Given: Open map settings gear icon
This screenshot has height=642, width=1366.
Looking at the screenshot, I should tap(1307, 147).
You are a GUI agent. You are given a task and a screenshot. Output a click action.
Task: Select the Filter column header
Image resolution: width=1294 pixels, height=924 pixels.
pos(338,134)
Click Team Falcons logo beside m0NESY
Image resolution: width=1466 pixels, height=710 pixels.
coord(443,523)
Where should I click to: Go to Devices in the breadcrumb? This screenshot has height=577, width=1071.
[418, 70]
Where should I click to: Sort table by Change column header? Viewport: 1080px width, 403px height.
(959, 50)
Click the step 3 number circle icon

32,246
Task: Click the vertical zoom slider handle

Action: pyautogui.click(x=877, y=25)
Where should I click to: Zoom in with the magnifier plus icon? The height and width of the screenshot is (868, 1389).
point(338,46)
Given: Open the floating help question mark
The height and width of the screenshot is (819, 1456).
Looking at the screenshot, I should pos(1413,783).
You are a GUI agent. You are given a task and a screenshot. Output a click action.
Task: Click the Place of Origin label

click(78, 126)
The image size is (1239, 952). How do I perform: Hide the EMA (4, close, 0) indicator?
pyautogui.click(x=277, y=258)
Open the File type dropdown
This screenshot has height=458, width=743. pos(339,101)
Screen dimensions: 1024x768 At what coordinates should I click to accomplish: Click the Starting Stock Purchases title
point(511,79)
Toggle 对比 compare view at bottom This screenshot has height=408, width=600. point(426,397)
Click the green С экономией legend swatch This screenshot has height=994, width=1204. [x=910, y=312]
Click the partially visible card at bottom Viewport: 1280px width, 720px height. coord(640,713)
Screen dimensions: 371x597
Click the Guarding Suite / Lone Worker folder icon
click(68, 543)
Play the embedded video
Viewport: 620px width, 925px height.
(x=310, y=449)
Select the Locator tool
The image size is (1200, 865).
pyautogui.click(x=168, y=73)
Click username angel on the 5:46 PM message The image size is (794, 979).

### What to do
Retype the records above in full, exactly.

### Answer box
Given: Open map settings gear icon
This screenshot has height=642, width=1366.
Looking at the screenshot, I should tap(1307, 147).
You are a GUI agent. You are given a task and a screenshot. Output a click action.
Task: Select the Filter column header
Image resolution: width=1294 pixels, height=924 pixels.
pos(338,134)
Click Team Falcons logo beside m0NESY
Image resolution: width=1466 pixels, height=710 pixels.
coord(443,523)
Where should I click to: Go to Devices in the breadcrumb? This screenshot has height=577, width=1071.
[418, 70]
Where should I click to: Sort table by Change column header? Viewport: 1080px width, 403px height.
(959, 50)
Click the step 3 number circle icon

32,246
Task: Click the vertical zoom slider handle

Action: pyautogui.click(x=877, y=25)
Where should I click to: Zoom in with the magnifier plus icon? The height and width of the screenshot is (868, 1389).
point(338,46)
Given: Open the floating help question mark
The height and width of the screenshot is (819, 1456).
Looking at the screenshot, I should pos(1413,783).
You are a GUI agent. You are given a task and a screenshot. Output a click action.
Task: Click the Place of Origin label

click(78, 126)
The image size is (1239, 952). How do I perform: Hide the EMA (4, close, 0) indicator?
pyautogui.click(x=277, y=258)
Open the File type dropdown
This screenshot has height=458, width=743. pos(339,101)
Screen dimensions: 1024x768 At what coordinates should I click to accomplish: Click the Starting Stock Purchases title
point(511,79)
Toggle 对比 compare view at bottom This screenshot has height=408, width=600. point(426,397)
Click the green С экономией legend swatch This screenshot has height=994, width=1204. [x=910, y=312]
Click the partially visible card at bottom Viewport: 1280px width, 720px height. coord(640,713)
Screen dimensions: 371x597
Click the Guarding Suite / Lone Worker folder icon
click(68, 543)
Play the embedded video
Viewport: 620px width, 925px height.
(x=310, y=449)
Select the Locator tool
The image size is (1200, 865).
pyautogui.click(x=168, y=73)
Click username angel on the 5:46 PM message The image size is (794, 979).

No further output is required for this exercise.